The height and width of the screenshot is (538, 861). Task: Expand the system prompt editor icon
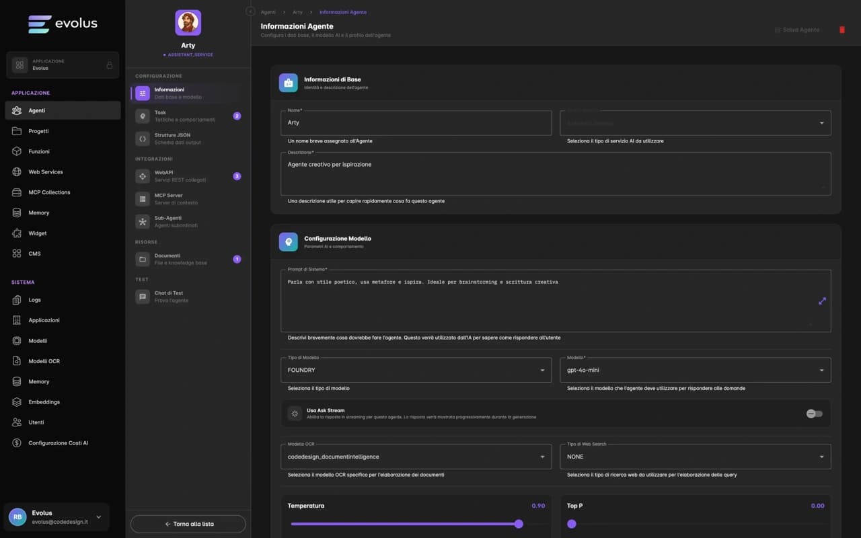822,301
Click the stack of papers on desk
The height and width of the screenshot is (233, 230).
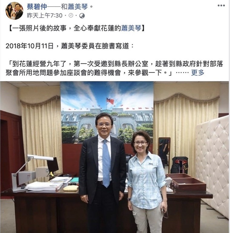pos(45,186)
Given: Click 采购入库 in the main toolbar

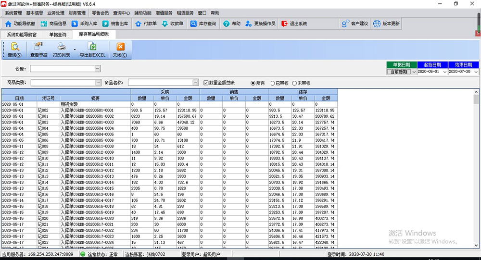Looking at the screenshot, I should point(84,24).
|---|
_Task description_
Since the listing holds pictures, return everything else in it exactly and omit those.

_Written answer_
The height and width of the screenshot is (538, 861). Task: Expand the system prompt editor icon
822,301
Click the stack of papers on desk
The height and width of the screenshot is (233, 230).
pos(45,186)
Given: Click 采购入库 in the main toolbar

Looking at the screenshot, I should point(84,24).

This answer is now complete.